▸ Reading passage
* * *

I revised this post a bit, to make it reflect the APM testimonies more accurately.
I found a third later comparative dating for the Shuwayman Sabbah strain.
In the APM, Sahu Ibn Sabbah of the Fudul stated that the Fudul had lost another Shuwaymat Sabbah, this time to their brethren and rivals the Dhafeer of Shuhail ibn Suwayt in the battle of Dibssah. I am still trying to identify and date that battle. The height of the career of Shuhail Ibn Suwait was around 1720.
The Fudul and the Dhafeer are both from the same larger Bani Lam confederation. The Bani Lam were the dominant power in Najd up until the 1600s. Their fortunes began declining soon thereafter because of famines, external pressures from the Sharif of Mecca, and intestine wars between sub-tribes. The Bani Lam later dislocated into many tribes: the Dhafeer, the Fudul, the Aal Katheer, the Aal Mughirah, the Sardiyah, etc. In particular, a long cycle of tribal warfare between opposing the Dhafeer to the Fudul began in 1670 AD and lasted for half a century.

* * *

▸ Records

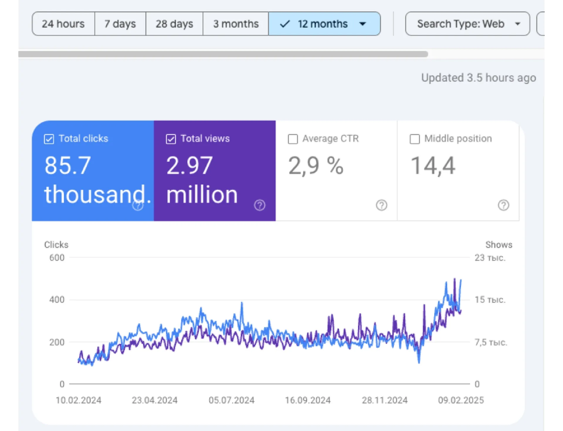Select the 24 hours range tab
The height and width of the screenshot is (431, 563).
pos(63,24)
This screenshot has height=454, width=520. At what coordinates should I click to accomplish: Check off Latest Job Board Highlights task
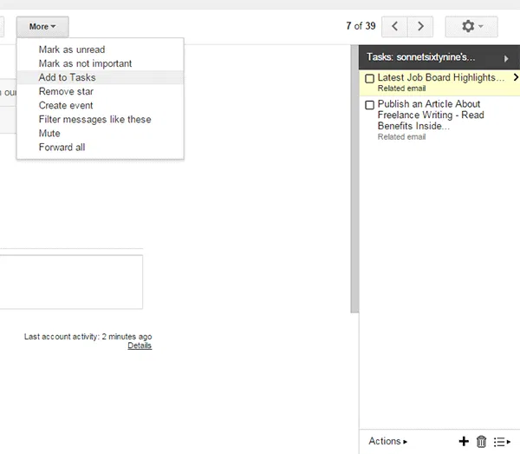[x=370, y=79]
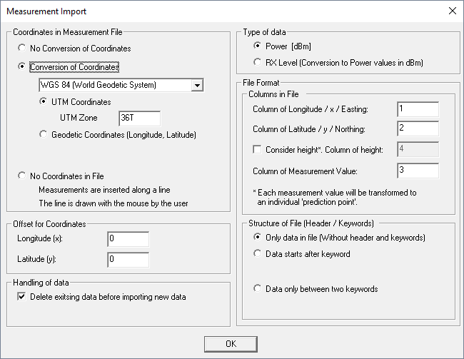Click the UTM Zone input field
This screenshot has height=359, width=464.
pos(140,118)
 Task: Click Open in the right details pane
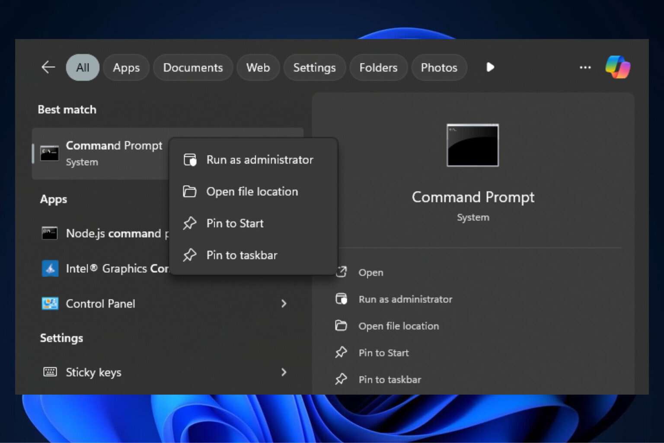[370, 273]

* * *

▸ What to produce
Quote the entire post above about the Fudul and the Dhafeer, word for word.

▸ Task answer
I revised this post a bit, to make it reflect the APM testimonies more accurately.
I found a third later comparative dating for the Shuwayman Sabbah strain.
In the APM, Sahu Ibn Sabbah of the Fudul stated that the Fudul had lost another Shuwaymat Sabbah, this time to their brethren and rivals the Dhafeer of Shuhail ibn Suwayt in the battle of Dibssah. I am still trying to identify and date that battle. The height of the career of Shuhail Ibn Suwait was around 1720.
The Fudul and the Dhafeer are both from the same larger Bani Lam confederation. The Bani Lam were the dominant power in Najd up until the 1600s. Their fortunes began declining soon thereafter because of famines, external pressures from the Sharif of Mecca, and intestine wars between sub-tribes. The Bani Lam later dislocated into many tribes: the Dhafeer, the Fudul, the Aal Katheer, the Aal Mughirah, the Sardiyah, etc. In particular, a long cycle of tribal warfare between opposing the Dhafeer to the Fudul began in 1670 AD and lasted for half a century.